- MATERIAL SHOWN:
★ ★ ★ ★ ★

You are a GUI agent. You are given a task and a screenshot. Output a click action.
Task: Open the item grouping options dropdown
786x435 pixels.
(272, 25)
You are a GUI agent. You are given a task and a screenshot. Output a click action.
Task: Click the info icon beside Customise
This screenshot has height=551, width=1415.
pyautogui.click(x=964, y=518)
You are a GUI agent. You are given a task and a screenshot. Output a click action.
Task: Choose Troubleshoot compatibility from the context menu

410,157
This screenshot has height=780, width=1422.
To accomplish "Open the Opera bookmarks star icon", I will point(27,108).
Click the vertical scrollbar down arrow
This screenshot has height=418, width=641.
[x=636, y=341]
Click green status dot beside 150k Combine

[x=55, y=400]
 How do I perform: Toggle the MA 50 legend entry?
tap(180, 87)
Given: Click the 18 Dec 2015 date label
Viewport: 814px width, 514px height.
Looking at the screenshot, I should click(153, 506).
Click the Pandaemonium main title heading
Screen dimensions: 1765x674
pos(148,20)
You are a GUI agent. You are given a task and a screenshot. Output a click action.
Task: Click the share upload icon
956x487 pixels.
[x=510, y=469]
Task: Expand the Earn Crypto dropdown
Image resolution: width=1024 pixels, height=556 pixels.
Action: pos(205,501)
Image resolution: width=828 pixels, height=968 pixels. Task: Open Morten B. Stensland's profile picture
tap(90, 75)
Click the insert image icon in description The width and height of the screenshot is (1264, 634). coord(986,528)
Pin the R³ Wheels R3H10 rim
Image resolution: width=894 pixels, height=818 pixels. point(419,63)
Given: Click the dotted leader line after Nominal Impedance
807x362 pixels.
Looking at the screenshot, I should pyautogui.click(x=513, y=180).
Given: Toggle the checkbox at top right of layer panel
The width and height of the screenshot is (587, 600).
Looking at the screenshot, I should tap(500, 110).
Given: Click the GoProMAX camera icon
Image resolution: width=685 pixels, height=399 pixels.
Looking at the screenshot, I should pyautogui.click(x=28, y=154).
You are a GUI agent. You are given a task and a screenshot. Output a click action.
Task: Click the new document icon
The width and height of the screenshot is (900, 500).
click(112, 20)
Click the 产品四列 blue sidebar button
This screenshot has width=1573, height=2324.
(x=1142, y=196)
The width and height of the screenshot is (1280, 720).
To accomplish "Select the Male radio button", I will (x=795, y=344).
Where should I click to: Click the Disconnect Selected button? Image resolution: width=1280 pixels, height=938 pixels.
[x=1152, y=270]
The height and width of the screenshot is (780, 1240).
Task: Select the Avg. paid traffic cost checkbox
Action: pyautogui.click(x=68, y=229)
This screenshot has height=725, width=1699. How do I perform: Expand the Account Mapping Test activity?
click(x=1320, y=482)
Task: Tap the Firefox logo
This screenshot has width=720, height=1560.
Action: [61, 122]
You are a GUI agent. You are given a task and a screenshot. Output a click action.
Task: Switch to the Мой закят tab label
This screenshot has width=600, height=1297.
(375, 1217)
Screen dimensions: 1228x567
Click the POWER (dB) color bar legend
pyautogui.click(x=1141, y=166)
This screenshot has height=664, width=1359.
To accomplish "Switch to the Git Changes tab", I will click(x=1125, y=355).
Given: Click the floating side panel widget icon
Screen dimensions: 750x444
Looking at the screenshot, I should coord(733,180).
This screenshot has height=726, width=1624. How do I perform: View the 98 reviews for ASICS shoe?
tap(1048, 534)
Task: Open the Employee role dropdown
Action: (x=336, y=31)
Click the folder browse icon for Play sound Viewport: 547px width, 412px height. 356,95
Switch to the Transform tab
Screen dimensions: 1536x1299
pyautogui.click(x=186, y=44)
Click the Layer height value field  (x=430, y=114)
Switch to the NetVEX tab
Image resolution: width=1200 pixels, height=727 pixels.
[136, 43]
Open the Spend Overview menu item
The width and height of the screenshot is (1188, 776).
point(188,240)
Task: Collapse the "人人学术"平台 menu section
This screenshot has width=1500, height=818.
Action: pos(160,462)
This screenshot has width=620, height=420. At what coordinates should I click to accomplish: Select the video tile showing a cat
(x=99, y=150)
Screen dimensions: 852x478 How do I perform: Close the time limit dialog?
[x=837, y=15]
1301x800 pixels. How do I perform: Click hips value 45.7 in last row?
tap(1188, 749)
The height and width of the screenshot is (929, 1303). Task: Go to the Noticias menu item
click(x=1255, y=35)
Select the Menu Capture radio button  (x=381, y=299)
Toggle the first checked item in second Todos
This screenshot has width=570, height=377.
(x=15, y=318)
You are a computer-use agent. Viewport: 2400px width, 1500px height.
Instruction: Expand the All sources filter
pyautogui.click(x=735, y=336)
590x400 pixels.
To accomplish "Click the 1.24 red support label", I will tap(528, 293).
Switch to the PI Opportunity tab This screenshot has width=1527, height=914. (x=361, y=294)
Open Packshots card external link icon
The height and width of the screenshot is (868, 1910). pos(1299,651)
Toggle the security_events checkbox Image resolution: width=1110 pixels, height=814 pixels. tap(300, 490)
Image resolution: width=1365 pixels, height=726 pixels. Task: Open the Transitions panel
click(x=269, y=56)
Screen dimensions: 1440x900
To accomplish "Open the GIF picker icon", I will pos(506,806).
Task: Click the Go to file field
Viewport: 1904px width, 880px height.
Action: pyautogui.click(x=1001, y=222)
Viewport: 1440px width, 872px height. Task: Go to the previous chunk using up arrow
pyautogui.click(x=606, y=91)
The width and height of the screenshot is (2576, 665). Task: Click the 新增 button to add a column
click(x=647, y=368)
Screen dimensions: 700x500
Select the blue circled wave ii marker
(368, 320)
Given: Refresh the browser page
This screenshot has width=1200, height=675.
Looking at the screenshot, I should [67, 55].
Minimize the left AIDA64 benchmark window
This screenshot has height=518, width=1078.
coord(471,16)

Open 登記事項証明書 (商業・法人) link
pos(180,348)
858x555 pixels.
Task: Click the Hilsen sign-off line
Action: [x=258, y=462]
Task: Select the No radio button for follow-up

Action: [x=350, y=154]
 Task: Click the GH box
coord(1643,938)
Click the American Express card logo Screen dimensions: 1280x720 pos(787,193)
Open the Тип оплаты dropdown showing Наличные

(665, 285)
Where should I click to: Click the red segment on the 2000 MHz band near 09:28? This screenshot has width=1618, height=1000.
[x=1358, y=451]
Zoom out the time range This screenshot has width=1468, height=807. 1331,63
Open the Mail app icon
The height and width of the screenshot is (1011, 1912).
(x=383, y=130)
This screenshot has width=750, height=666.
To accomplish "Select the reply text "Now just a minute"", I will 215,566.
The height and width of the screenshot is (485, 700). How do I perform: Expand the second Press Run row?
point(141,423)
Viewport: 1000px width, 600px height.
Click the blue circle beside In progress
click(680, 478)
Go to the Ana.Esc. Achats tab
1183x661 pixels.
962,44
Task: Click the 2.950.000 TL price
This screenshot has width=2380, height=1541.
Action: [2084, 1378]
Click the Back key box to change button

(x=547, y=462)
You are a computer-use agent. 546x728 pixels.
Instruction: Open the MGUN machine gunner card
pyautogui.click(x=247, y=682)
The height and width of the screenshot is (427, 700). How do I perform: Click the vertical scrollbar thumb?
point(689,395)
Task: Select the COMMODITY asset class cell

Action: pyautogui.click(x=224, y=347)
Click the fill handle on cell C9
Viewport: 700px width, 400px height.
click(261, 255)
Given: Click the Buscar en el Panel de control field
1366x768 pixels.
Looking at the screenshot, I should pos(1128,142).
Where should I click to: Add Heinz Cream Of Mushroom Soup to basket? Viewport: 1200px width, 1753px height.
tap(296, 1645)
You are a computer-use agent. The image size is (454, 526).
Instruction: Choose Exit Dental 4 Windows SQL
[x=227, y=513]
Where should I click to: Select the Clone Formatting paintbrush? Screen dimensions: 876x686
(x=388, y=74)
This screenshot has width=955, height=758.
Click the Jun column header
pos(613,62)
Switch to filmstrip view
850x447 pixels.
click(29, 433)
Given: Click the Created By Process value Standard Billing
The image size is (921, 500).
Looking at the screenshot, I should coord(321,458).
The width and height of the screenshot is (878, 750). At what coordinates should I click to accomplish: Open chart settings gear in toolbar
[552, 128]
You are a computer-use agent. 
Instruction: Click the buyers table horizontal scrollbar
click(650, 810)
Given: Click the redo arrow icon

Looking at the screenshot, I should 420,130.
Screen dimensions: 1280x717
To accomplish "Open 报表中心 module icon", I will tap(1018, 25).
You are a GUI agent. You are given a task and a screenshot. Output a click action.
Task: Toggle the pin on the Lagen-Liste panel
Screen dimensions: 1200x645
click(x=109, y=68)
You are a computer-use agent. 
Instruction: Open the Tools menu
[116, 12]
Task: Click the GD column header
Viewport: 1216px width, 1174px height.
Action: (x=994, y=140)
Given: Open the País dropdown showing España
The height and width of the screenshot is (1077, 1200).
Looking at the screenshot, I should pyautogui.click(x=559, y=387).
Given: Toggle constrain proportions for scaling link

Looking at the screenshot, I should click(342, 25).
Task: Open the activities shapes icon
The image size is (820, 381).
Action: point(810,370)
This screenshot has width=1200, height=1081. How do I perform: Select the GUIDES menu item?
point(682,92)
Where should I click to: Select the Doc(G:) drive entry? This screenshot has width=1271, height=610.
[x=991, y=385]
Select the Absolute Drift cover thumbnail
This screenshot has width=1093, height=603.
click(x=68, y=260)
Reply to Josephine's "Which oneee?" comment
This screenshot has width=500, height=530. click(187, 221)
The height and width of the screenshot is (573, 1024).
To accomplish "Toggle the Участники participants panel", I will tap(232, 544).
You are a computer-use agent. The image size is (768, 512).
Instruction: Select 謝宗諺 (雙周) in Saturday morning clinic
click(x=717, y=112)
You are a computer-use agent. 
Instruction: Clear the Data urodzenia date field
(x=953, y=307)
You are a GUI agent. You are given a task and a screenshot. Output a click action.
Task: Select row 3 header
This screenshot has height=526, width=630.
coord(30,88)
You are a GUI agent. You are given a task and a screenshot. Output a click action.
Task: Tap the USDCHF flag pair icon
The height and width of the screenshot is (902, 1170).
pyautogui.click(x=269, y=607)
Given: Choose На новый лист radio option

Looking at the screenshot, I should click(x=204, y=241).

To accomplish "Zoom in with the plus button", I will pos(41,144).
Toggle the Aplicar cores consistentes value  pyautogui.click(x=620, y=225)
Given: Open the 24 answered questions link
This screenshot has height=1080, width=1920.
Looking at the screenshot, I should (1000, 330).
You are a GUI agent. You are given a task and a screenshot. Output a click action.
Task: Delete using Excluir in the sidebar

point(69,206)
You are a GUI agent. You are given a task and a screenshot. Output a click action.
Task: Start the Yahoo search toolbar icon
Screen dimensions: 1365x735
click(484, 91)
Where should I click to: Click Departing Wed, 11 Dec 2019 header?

★ ★ ★ ★ ★

- WORK REQUEST:
Copy out each line of the records where the string "computer" appears.

- ANSWER TO THIS PROBLEM:
You are a computer-use agent. Viewport: 2400px width, 1500px height.
You are a computer-use agent. 546x728 pixels.
You are a computer-use agent. The image size is (454, 526).
You are a computer-use agent. 
You are a computer-use agent. 
You are a computer-use agent. The image size is (768, 512).
You are a computer-use agent. 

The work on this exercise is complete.